While there were differences of opinion among stakeholders, a clear pattern emerged that the planned 10 per cent social housing increase was inadequate, especially given Victoria’s social housing proportion of just 2.9 per cent – the lowest in Australia.

Dr Shaw argues that building more private market housing won’t ease the crisis because the problem is not lack of middle-to-high income housing but lack of low-income housing.

“We don't need more market housing, there's more than enough market housing,” she says.

The academic believes that when society’s most disadvantaged are properly accommodated in public housing the effect will ripple up through the system, releasing private housing for other low-income households.

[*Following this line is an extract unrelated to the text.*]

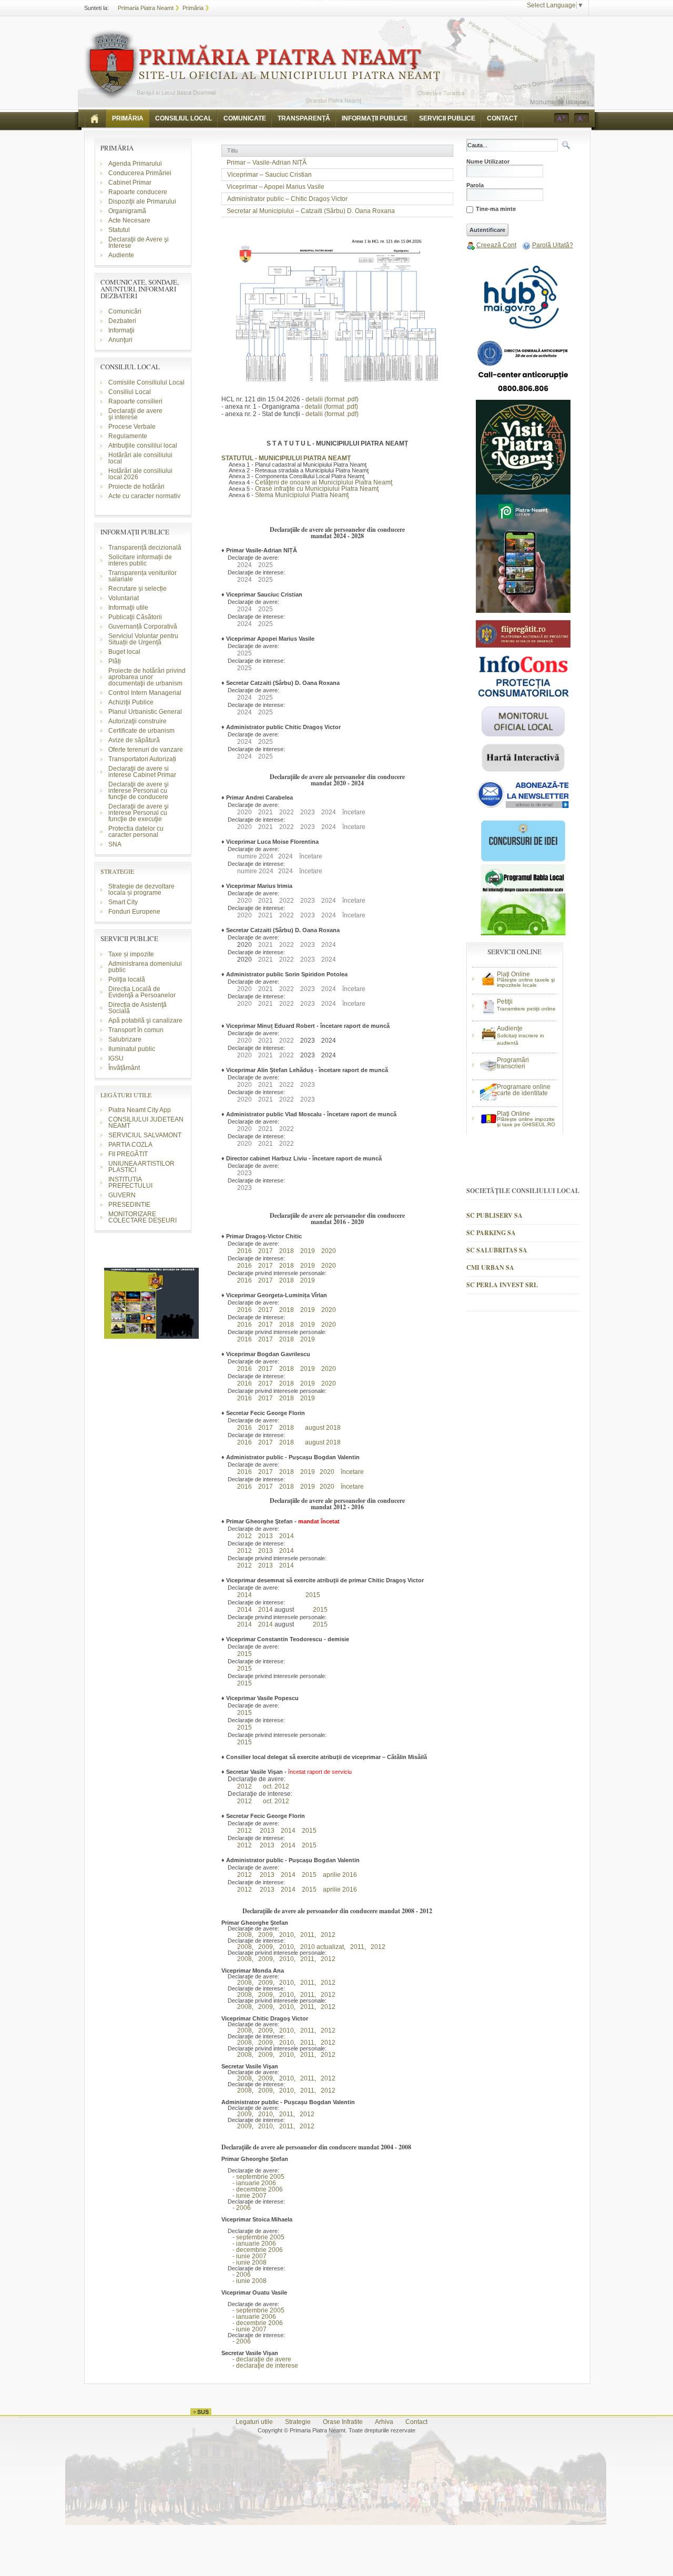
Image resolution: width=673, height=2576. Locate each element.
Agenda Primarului (135, 163)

“Ultimately it affects the whole housing market so it’s in everybody’s interests,” she says.

“And socially, it's in everybody’s interests to have everybody housed, to get rid of homelessness and reduce the number of people with complex and multiple needs living on the streets.”

In the end, she believes “push will come to shove” on the housing towers and activists will be forming picket lines around them to try to stop the demolition squads.

“When push comes to shove it’ll be people putting their bodies on the line,” Dr Shaw says, “saying to the government, ‘you don't have the right to demolish an important part of Victoria's social justice legacy; it's actually not yours to demolish’.”